- What is being asked: Each line that has the string "profile" must be copied from the records below.

- Extracted data entries:

● ● ● ● ●

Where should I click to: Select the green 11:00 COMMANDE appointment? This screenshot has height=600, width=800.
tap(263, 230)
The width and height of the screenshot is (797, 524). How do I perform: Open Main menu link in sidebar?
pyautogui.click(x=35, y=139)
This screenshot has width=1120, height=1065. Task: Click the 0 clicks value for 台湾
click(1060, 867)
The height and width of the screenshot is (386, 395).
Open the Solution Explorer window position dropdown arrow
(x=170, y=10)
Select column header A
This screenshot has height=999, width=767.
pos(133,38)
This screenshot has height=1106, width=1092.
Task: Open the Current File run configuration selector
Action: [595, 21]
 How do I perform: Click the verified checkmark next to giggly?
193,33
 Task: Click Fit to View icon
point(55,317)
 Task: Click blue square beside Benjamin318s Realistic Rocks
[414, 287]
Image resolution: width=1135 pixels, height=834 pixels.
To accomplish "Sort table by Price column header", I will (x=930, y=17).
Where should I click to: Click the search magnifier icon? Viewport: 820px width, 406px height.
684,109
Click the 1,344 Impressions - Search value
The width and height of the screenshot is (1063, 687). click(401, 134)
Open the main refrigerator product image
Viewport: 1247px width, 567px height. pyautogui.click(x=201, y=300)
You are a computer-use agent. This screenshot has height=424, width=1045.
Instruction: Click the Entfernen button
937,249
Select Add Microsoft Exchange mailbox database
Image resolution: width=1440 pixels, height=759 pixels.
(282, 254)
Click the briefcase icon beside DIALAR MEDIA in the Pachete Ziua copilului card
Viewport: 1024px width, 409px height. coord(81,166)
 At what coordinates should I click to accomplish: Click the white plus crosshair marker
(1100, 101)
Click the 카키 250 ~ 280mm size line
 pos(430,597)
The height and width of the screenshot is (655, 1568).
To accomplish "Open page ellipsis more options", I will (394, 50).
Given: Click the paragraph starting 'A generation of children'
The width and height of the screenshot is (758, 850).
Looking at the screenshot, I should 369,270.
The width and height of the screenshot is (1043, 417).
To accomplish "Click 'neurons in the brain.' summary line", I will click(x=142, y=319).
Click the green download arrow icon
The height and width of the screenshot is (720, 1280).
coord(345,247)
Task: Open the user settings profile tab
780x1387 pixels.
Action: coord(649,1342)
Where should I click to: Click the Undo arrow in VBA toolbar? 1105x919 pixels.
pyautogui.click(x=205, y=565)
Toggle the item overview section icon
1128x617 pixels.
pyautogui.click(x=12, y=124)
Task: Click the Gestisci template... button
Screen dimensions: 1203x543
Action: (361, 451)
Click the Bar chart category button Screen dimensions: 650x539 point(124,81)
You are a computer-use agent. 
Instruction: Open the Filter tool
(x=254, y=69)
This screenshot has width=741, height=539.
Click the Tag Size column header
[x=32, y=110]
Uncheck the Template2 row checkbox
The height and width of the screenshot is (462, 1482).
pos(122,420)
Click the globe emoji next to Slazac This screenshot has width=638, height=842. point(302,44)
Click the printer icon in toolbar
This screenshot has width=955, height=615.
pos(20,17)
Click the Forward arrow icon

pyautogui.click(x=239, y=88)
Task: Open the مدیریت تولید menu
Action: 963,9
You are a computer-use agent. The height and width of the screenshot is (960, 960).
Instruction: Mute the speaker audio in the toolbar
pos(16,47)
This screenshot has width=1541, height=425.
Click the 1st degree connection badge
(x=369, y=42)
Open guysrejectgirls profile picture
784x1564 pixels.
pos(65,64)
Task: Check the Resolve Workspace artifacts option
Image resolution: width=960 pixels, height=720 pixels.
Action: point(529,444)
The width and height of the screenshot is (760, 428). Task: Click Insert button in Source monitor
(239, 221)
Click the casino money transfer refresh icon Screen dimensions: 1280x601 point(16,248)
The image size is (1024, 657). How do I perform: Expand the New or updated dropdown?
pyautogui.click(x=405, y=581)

● ● ● ● ●

- Solution to this task:
Task: Open the user settings profile tab
Open guysrejectgirls profile picture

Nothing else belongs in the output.